### Detalhes do exercício
Transcreva do texto sobre os protestos no Irã o trecho que começa em "A repressão mortal" e termina em "repressão estavam diminuindo.".

A repressão mortal no Irã parece ter contido amplamente os protestos no país, de acordo com relatos de moradores e um grupo de direitos humanos. Neste último dia 16, a mídia estatal informou sobre novas prisões, em meio a ameaças dos Estados Unidos de intervir caso as mortes continuem.
Após declarações do presidente Donald Trump sobre uma possível ação militar em apoio aos manifestantes, os temores de um ataque diminuíram desde o dia 14, quando Trump afirmou que havia recebido informações de que as mortes decorrentes da repressão estavam diminuindo.
Aliados dos EUA, como Arábia Saudita e Catar, têm realizado intensas conversas diplomáticas com Washington para evitar um ataque, alertando sobre as consequências que poderiam afetar a região e, consequentemente, os interesses americanos. A Casa Branca declarou que Trump está acompanhando a situação de perto e ressaltou que, caso as mortes relacionadas aos protestos persistam, haverá “graves consequências”.

### Registros selecionados
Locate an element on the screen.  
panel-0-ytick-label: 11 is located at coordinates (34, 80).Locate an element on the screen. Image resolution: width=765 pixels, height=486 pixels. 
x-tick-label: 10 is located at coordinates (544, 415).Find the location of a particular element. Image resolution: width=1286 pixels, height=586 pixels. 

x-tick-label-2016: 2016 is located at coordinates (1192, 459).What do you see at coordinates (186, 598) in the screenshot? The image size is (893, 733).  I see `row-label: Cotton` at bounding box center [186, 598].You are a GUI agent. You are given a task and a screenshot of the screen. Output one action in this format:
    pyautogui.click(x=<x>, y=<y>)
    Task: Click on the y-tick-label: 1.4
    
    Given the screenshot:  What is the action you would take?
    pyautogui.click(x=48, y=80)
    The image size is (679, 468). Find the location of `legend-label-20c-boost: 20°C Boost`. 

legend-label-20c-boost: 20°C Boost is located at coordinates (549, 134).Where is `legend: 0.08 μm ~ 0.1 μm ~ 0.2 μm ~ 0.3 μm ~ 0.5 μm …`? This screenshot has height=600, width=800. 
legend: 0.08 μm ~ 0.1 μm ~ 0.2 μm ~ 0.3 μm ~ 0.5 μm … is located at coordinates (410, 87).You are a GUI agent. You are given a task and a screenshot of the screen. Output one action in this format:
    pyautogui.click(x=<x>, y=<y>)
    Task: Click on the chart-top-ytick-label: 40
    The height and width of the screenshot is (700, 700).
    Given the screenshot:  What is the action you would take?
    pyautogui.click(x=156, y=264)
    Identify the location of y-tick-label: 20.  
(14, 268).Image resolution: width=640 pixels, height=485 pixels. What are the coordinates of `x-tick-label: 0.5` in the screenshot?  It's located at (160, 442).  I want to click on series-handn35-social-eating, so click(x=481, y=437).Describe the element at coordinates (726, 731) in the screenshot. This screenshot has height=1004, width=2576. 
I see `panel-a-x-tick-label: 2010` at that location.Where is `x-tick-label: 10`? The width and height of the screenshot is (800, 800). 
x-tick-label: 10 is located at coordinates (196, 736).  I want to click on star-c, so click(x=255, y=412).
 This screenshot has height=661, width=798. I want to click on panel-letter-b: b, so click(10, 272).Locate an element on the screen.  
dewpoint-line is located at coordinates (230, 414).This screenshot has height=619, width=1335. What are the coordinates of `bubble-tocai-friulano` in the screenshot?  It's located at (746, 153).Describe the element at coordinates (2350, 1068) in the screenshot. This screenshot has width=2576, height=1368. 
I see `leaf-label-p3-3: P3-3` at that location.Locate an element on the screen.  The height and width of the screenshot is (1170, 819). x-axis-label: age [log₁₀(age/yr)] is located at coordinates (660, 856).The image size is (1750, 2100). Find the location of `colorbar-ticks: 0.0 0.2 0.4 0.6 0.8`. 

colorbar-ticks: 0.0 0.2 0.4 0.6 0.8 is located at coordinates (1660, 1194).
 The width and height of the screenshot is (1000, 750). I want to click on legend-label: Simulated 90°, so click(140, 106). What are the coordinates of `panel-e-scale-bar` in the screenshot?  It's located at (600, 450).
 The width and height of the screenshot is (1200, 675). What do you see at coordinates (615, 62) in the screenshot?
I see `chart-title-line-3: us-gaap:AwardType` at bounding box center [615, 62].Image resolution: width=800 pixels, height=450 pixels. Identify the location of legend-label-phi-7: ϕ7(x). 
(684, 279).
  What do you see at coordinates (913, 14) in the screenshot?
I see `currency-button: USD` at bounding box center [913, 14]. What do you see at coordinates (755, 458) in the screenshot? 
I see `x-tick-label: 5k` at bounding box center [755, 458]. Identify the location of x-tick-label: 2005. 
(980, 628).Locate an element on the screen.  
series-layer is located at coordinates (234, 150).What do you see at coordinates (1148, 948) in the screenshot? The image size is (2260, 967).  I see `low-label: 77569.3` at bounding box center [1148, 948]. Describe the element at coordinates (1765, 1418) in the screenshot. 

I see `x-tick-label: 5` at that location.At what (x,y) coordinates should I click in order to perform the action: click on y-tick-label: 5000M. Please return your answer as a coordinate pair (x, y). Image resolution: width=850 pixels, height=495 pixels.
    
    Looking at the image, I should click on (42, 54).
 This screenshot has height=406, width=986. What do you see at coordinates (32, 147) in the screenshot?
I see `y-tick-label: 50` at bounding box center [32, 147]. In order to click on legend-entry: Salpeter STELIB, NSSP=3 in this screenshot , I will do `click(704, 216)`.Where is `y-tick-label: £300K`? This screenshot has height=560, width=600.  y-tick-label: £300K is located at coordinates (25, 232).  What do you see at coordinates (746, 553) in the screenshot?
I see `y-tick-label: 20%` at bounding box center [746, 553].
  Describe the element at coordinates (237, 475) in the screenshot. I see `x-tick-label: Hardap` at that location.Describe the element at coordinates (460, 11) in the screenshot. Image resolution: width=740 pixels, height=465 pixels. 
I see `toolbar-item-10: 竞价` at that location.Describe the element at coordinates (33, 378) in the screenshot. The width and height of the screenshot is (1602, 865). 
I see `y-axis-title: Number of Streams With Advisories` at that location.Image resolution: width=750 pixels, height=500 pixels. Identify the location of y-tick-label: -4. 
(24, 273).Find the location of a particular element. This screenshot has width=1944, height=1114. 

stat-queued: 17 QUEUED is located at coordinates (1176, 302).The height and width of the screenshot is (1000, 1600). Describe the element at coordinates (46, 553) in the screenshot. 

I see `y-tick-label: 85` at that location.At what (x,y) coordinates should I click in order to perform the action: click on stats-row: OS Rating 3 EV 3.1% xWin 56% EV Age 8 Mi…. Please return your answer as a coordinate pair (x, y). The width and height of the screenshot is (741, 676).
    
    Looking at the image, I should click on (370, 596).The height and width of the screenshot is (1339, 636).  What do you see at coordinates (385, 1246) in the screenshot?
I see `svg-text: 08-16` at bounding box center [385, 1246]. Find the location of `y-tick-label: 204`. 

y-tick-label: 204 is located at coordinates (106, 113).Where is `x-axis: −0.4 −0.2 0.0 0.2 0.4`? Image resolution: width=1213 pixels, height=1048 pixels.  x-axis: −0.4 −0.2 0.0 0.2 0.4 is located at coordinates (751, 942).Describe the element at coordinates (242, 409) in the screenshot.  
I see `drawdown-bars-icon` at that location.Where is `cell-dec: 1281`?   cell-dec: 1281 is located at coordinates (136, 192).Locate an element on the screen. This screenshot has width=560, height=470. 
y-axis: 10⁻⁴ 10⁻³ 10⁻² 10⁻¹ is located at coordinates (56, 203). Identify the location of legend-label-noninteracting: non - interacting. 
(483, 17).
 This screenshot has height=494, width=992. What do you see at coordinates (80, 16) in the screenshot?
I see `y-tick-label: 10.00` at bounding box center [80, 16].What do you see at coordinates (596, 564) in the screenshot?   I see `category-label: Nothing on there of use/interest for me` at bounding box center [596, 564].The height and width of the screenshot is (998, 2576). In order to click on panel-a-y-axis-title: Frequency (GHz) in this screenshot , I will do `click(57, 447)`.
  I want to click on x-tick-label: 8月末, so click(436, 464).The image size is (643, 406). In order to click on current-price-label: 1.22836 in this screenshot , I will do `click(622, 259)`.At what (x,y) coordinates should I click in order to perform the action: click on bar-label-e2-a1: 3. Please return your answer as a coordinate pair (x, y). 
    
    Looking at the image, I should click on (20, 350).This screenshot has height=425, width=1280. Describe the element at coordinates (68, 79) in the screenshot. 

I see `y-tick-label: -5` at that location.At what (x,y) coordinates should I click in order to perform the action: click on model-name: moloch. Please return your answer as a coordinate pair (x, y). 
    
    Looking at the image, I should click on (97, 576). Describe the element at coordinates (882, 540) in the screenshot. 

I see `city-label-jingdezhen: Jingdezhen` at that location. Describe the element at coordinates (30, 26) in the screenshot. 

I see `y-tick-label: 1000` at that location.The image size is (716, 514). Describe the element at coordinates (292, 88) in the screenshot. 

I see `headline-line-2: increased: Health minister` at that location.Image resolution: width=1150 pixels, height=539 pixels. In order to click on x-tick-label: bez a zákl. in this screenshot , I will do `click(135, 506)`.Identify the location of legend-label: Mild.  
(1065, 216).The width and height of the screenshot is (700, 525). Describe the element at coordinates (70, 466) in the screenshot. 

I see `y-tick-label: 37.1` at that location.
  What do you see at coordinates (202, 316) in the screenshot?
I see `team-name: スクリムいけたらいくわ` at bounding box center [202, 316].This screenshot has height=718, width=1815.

### Resultado da tarefa
A repressão mortal no Irã parece ter contido amplamente os protestos no país, de acordo com relatos de moradores e um grupo de direitos humanos. Neste último dia 16, a mídia estatal informou sobre novas prisões, em meio a ameaças dos Estados Unidos de intervir caso as mortes continuem.
Após declarações do presidente Donald Trump sobre uma possível ação militar em apoio aos manifestantes, os temores de um ataque diminuíram desde o dia 14, quando Trump afirmou que havia recebido informações de que as mortes decorrentes da repressão estavam diminuindo.